## Exercise goal
Render every line of the entries below as a Markdown table with the columns Row and Entry line. Number the rows and leave out blank lines.

## Records for this exercise
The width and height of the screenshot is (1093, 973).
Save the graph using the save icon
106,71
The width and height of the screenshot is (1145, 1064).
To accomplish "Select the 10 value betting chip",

## Solution to this problem
| Row | Entry line |
|---|---|
| 1 | The width and height of the screenshot is (1093, 973). |
| 2 | Save the graph using the save icon |
| 3 | 106,71 |
| 4 | The width and height of the screenshot is (1145, 1064). |
| 5 | To accomplish "Select the 10 value betting chip", |